▶ [Problem]: If a line below contains the string "agent", return that line.

▶ [Data to process]:
- Opening Delimiter -
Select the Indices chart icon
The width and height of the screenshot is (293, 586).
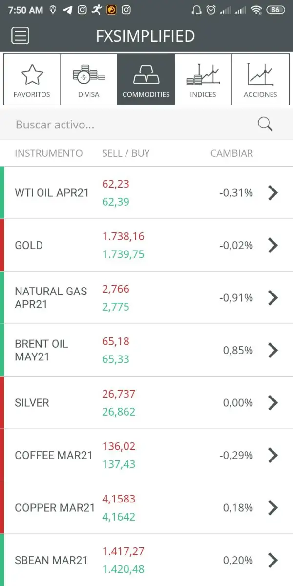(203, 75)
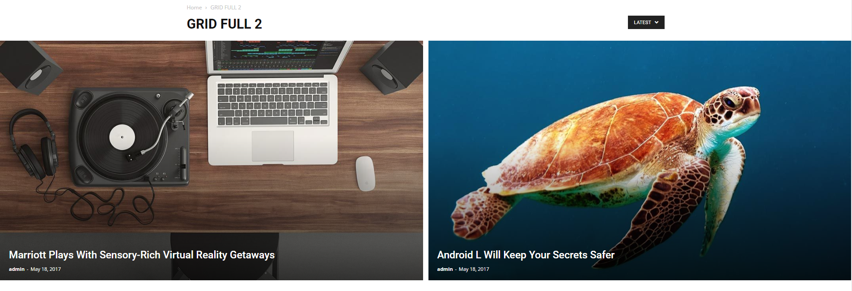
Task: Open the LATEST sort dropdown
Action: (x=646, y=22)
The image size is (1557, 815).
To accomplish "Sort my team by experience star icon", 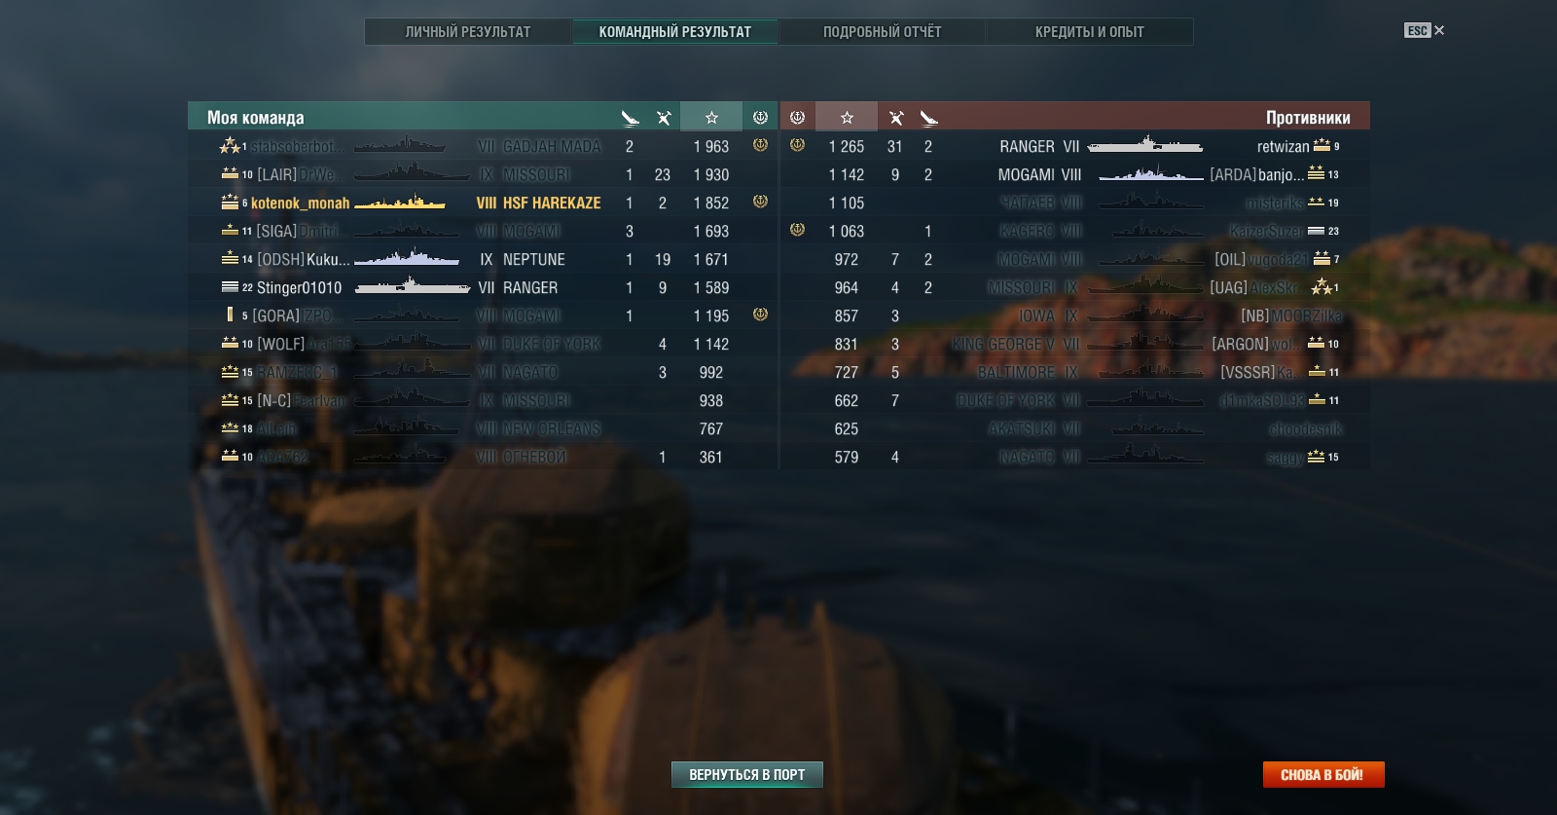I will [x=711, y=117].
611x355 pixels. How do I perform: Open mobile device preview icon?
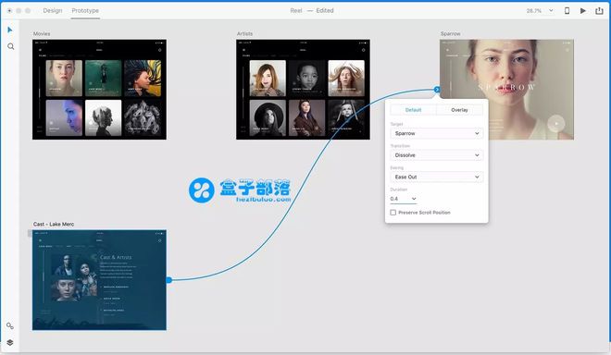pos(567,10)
- Closing Delimiter -
- Opening Delimiter -
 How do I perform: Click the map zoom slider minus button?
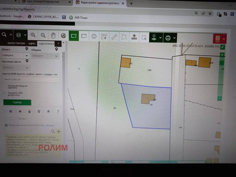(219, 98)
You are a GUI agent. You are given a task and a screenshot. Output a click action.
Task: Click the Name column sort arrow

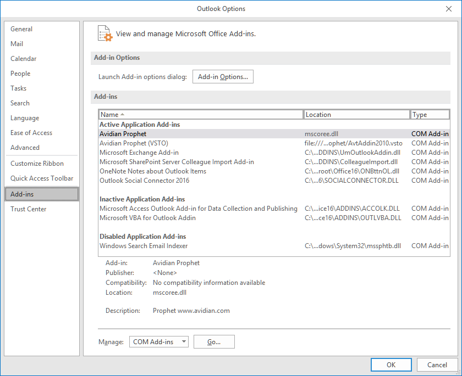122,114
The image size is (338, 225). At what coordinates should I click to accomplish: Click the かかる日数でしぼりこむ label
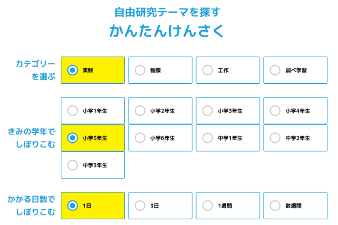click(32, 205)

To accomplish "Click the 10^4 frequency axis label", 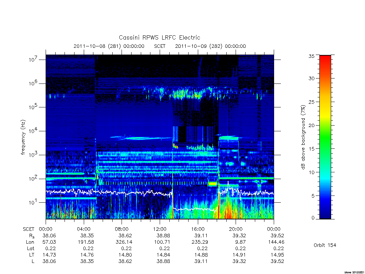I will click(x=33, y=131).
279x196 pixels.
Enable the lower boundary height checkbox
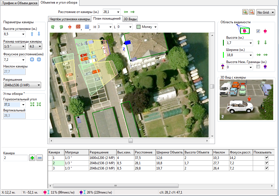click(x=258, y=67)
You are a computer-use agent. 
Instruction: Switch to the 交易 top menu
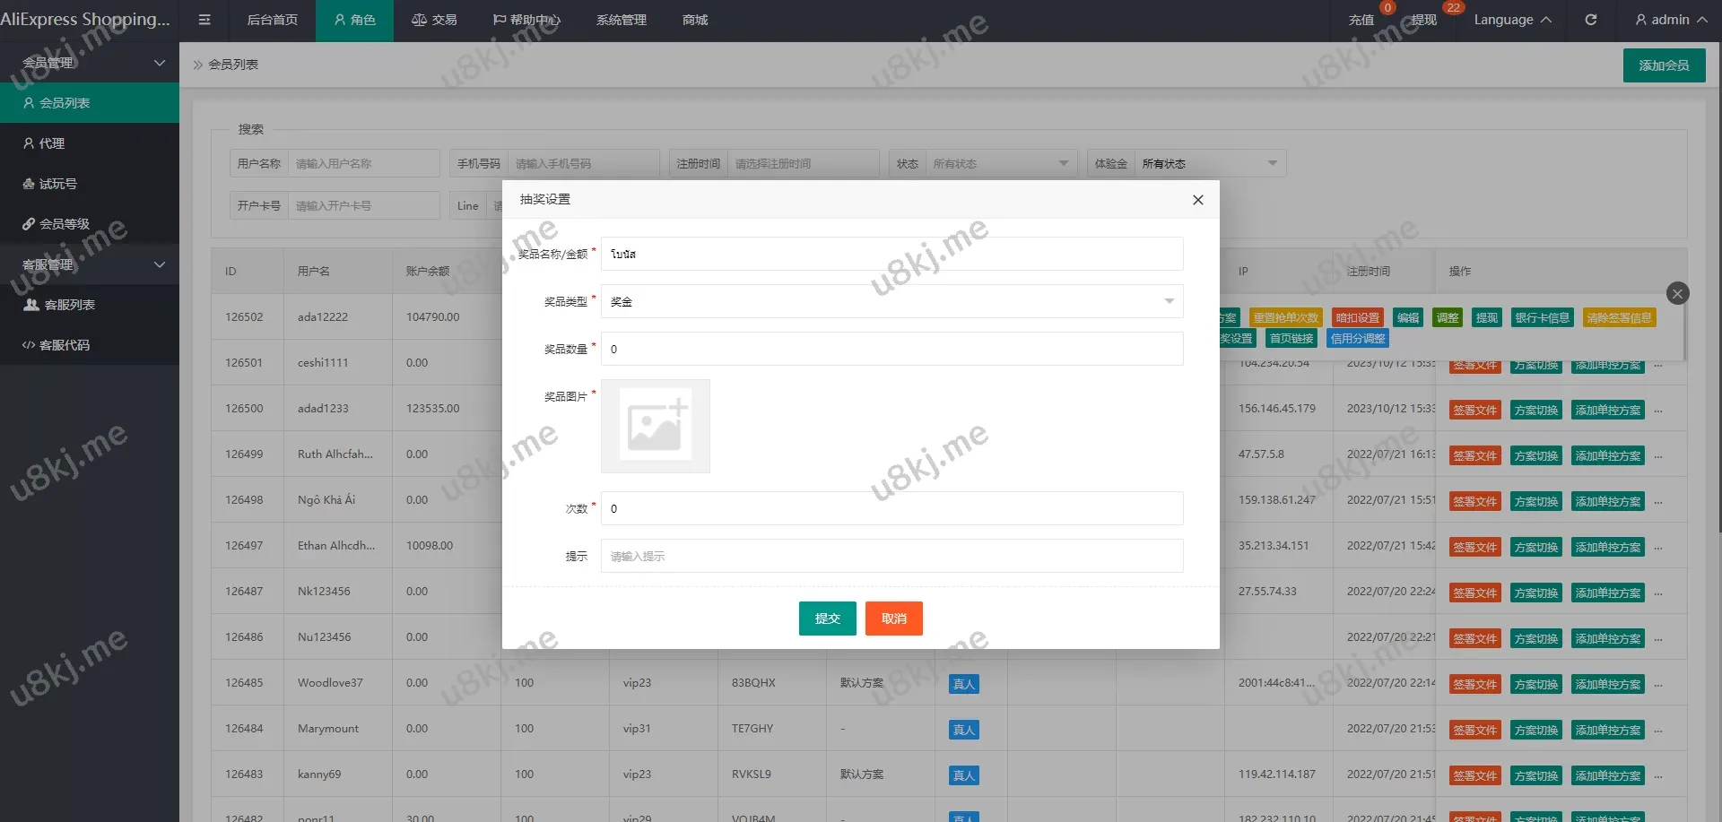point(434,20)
- Closing Delimiter -
▶ [Completed exercise]:
You are a GUI agent. You are given a task and a screenshot. Output a click action.
You are a computer-use agent. 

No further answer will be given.